● **Work to complete**: What you return must be the lines from the first one below through the one containing "Given: Delete the Meeting Room order line", exactly and with pictures excluded.

● **Material for the task**:
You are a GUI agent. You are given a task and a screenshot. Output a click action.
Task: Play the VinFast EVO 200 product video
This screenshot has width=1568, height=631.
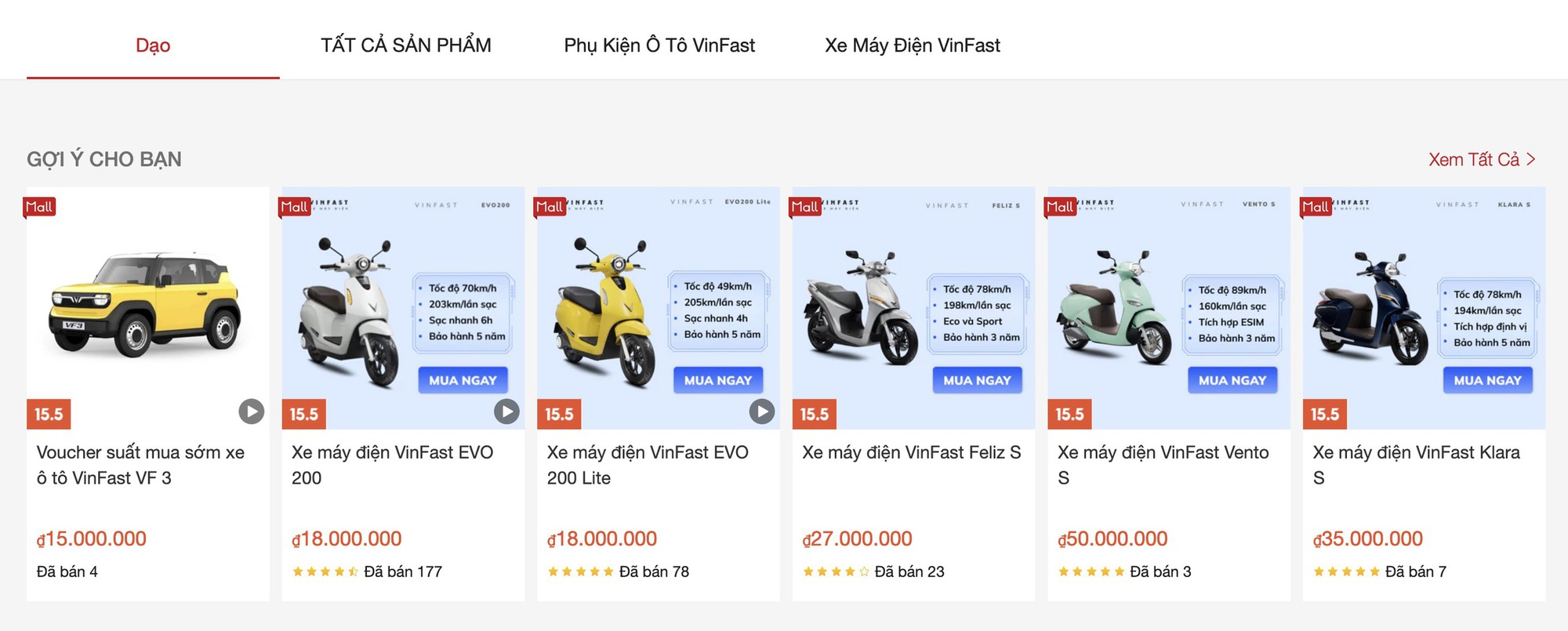coord(506,411)
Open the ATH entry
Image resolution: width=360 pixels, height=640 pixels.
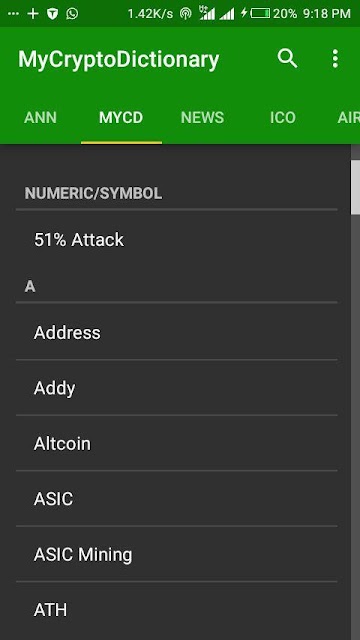point(177,610)
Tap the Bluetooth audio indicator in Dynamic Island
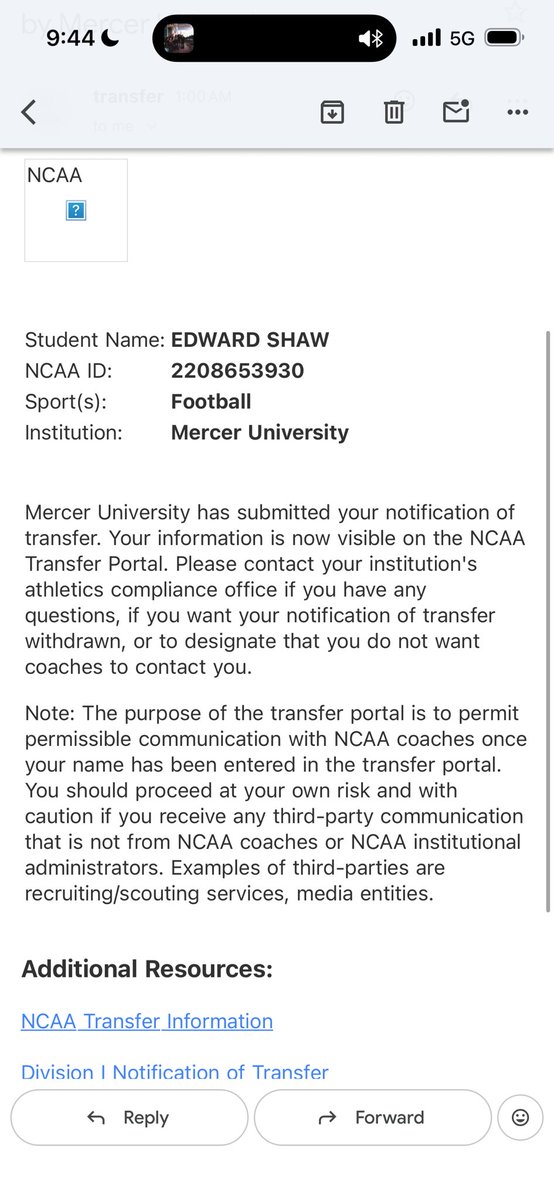Viewport: 554px width, 1200px height. click(x=371, y=39)
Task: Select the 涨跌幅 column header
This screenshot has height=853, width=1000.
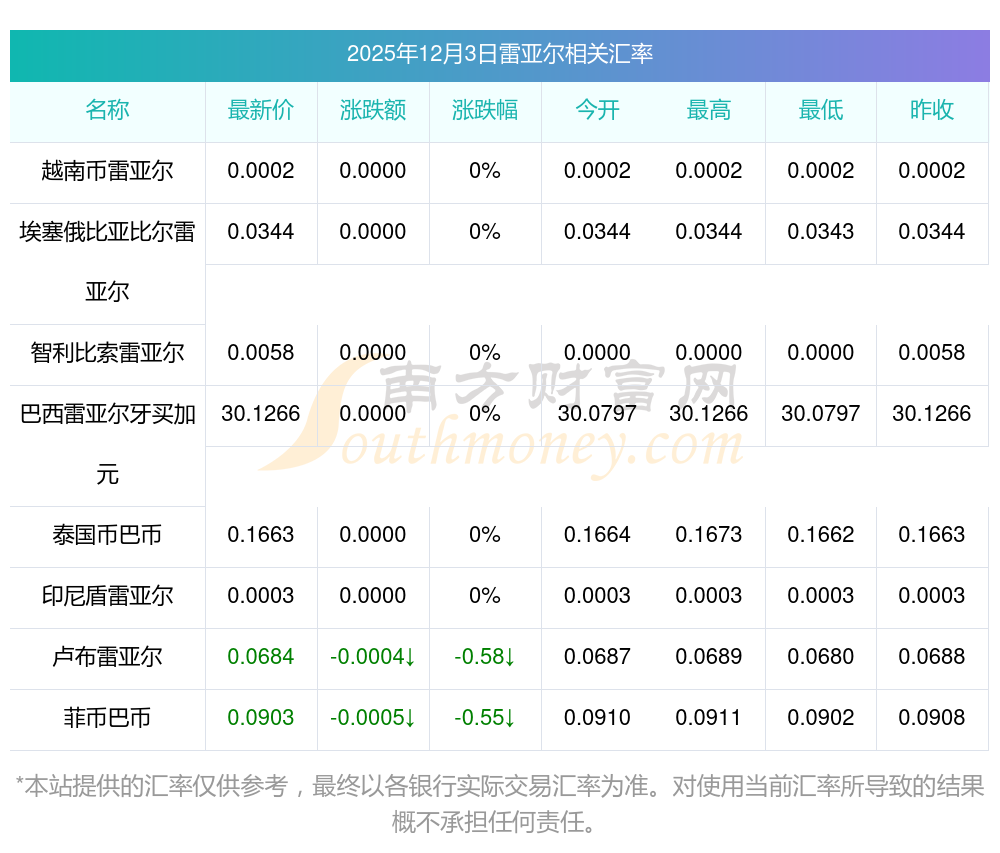Action: click(x=484, y=111)
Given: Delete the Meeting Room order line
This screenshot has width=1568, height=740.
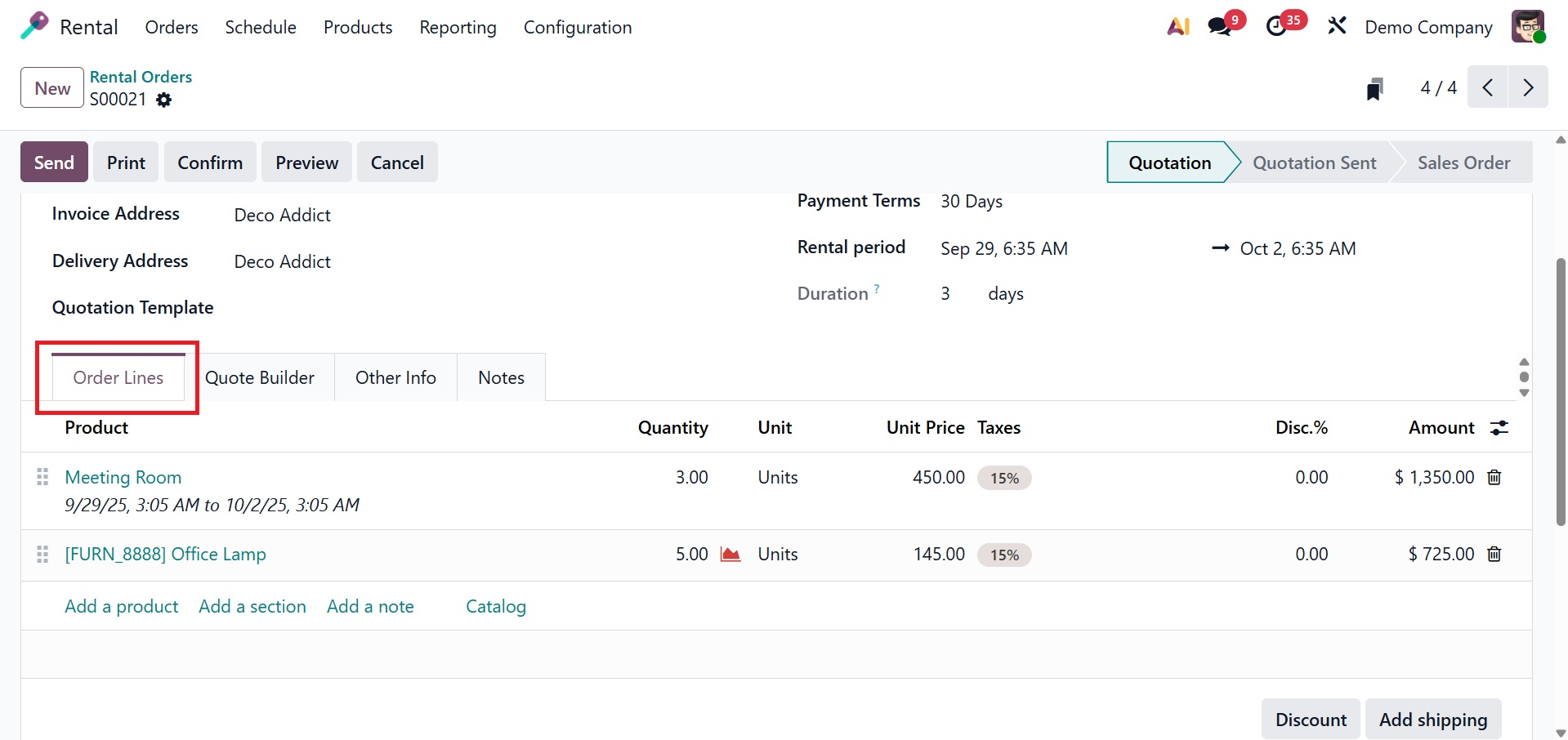Looking at the screenshot, I should click(x=1494, y=478).
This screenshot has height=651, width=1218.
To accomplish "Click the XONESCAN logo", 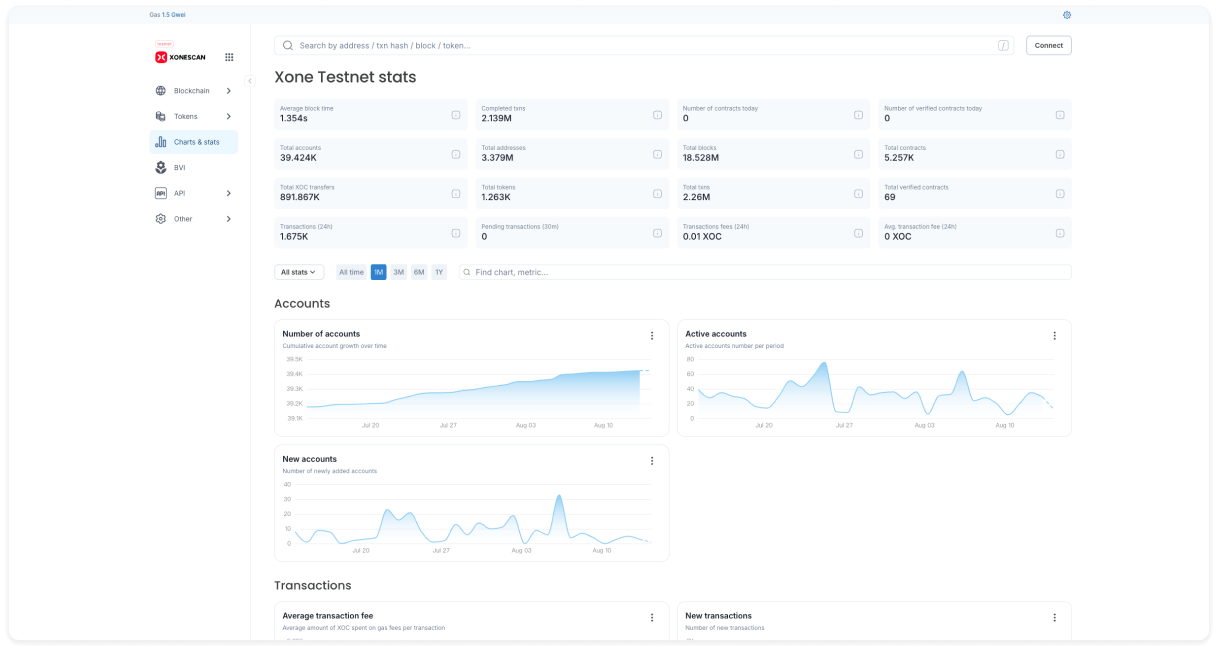I will tap(180, 57).
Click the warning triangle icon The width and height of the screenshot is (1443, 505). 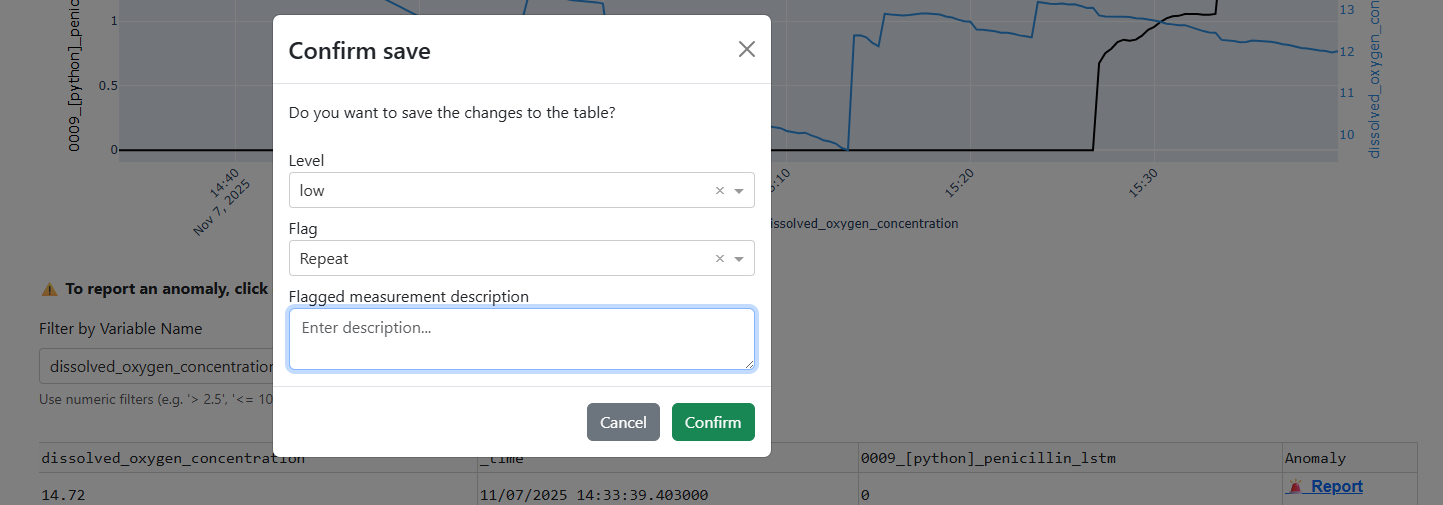(x=48, y=289)
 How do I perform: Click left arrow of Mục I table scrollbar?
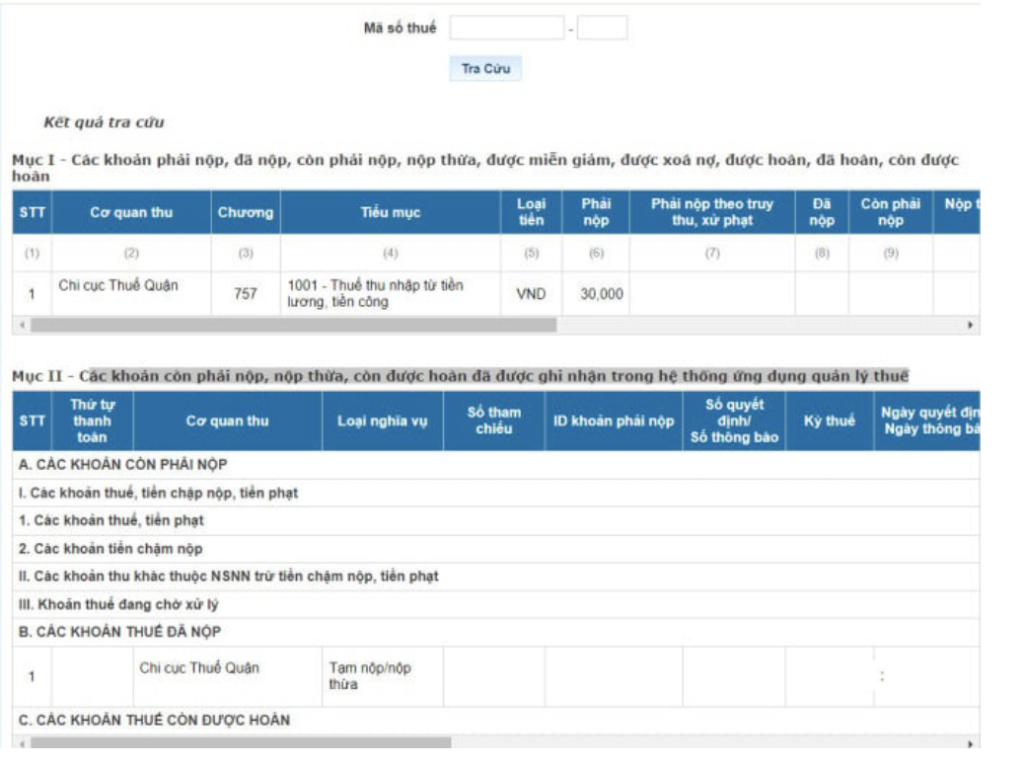pos(20,326)
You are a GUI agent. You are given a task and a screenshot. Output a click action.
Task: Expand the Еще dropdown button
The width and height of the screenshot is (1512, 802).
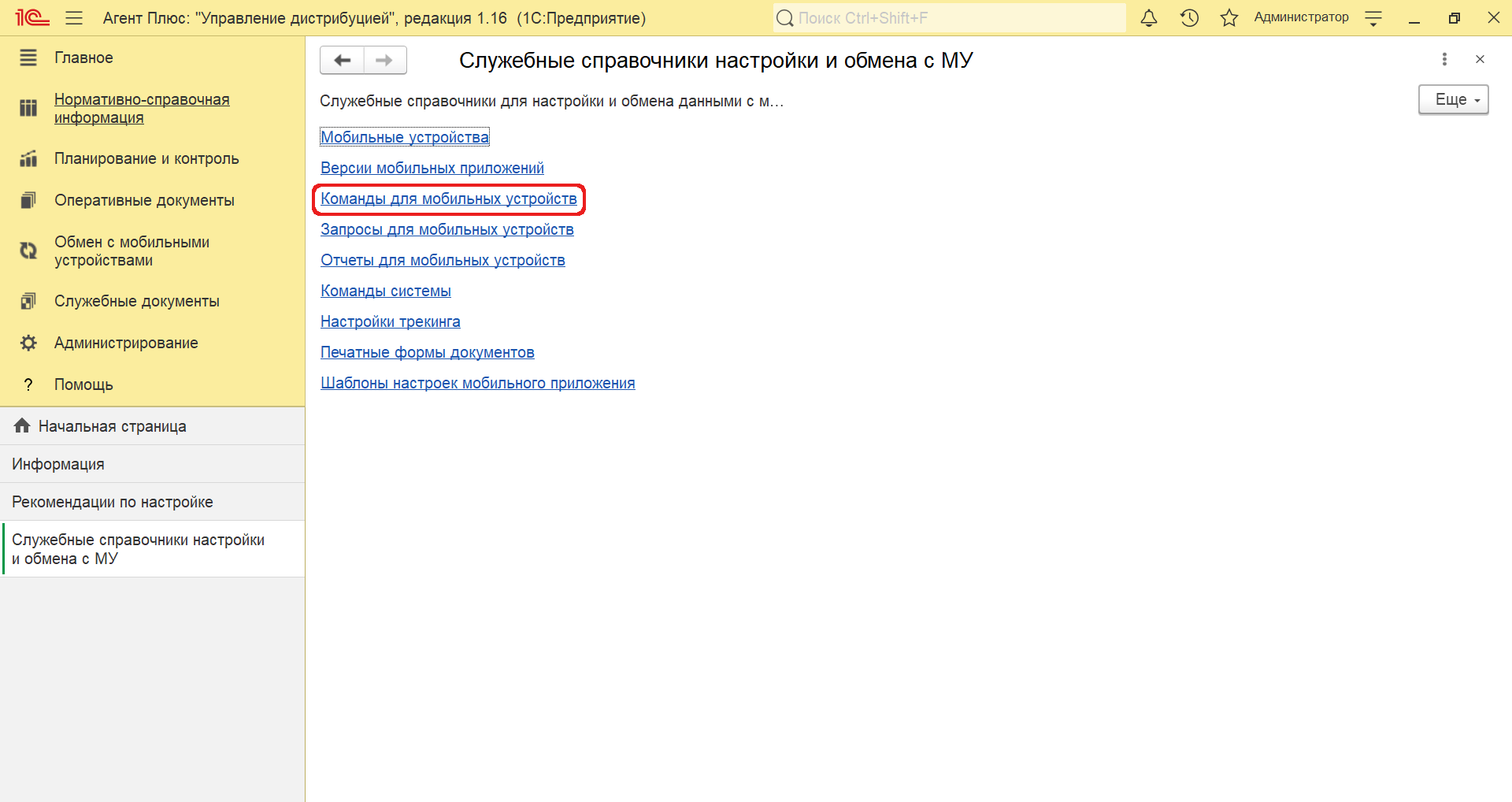(1453, 100)
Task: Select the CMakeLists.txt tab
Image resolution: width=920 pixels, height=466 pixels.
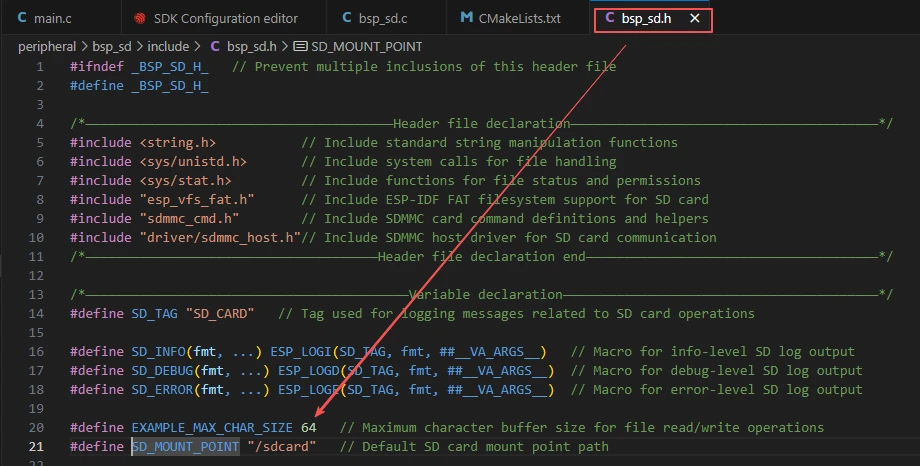Action: (x=531, y=18)
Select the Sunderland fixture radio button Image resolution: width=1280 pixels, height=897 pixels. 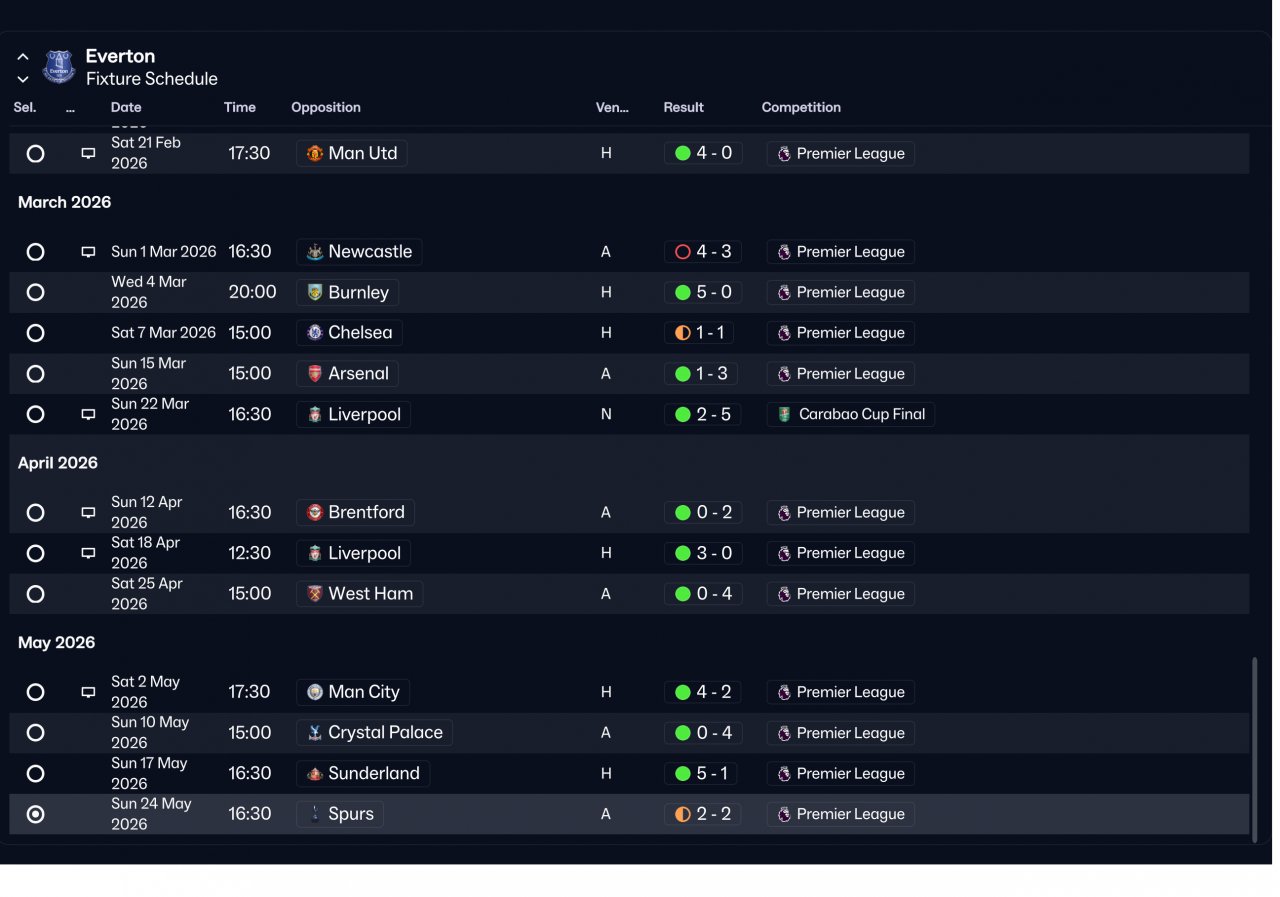(x=36, y=774)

● **Exercise output**:
You are a GUI agent. You are given a task and a screenshot. Output a click action.
Task: Play the VinFast EVO 200 product video
This screenshot has width=1568, height=631.
coord(506,411)
Open the ATH entry
Image resolution: width=360 pixels, height=640 pixels.
point(177,610)
Tap the Bluetooth audio indicator in Dynamic Island
Viewport: 554px width, 1200px height. click(x=371, y=39)
Task: Select the 涨跌幅 column header
This screenshot has height=853, width=1000.
Action: click(x=484, y=111)
Given: Delete the Meeting Room order line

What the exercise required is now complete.